Hi,
I’m working with the 1850 full census data. When matching them with the historic shapefile, I realised that two counties in the Oregon territory do not merge. I wonder whether someone can tell me the GISJOIN code for the counties below
Stateicp==72 & countyicp==110
Stateicp==72 & countyicp==410
The same is true for a match using the 1860 census file. Again, I would be grateful if someone can tell me the GISJOIN code for
Stateicp==32 & countyicp==350
Thanks
Michael
Dear Michael,
I looked at the codes we have on our 1850 and 1860 shapefiles, and it looks to me as we have the following for 1850:
countyicp == 110 → countyicp == 2110 on the NHGIS shapefile (GISJOIN == G4130055)

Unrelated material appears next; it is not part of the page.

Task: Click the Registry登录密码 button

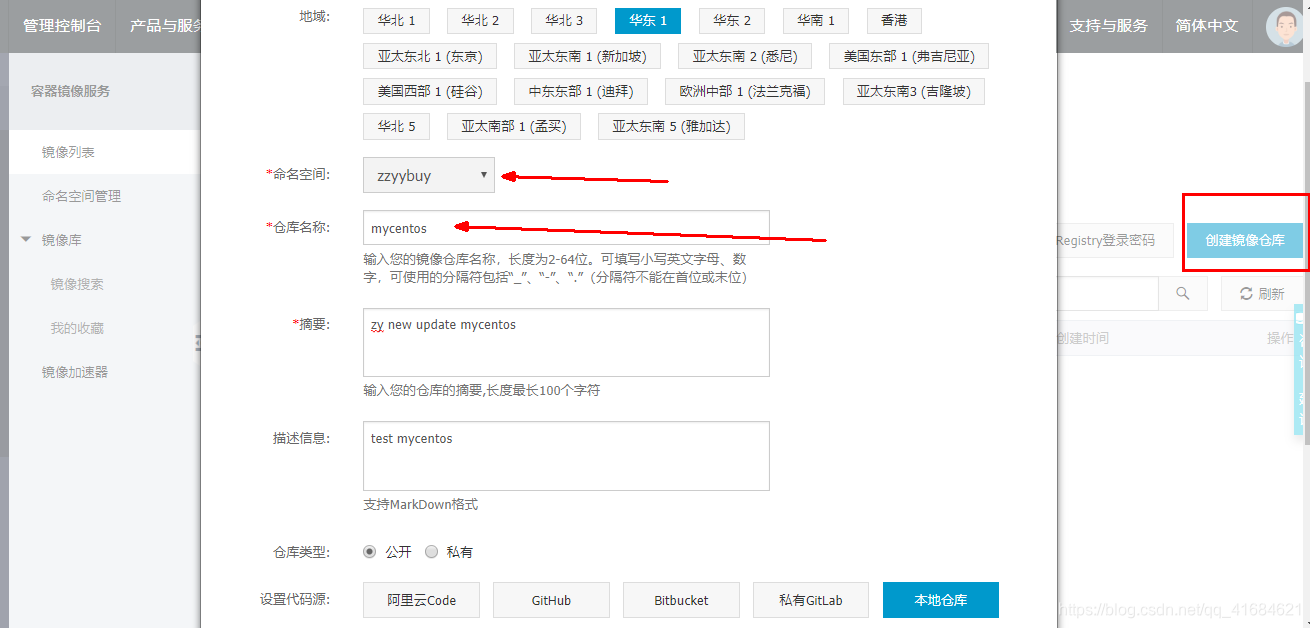Action: pyautogui.click(x=1107, y=240)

countyicp == 410 → countyicp == 2410 on the NHGIS shapefile (GISJOIN == G4130095)
I don’t know how we have the extra “2” on those countyicp codes!
For 1860, I checked the list of Kansas county names (Stateicp == 32), and the list shows countyicp == 350 to be Cowley county. We don’t have a Cowley county feature in the 1860 shapefile. I will have to check the maps we used to generate the county boundaries to see about the status of Cowley county in 1860.
Sincerely,
Dave Van Riper
Thanks Dave. Please keep on looking.
Best
Michael
I checked both the original 1860 census manuscripts on Ancestry.com, the print volume for 1860, and the source maps for Kansas Territory. According to these sources, the part of Kansas Territory that eventually became Cowley County was part of Hunter County in 1860. The GISJOIN for Hunter County is G2050415.
I will check with our historical census team to determine how Cowley County’s countyicp code got into the 1860 complete count file.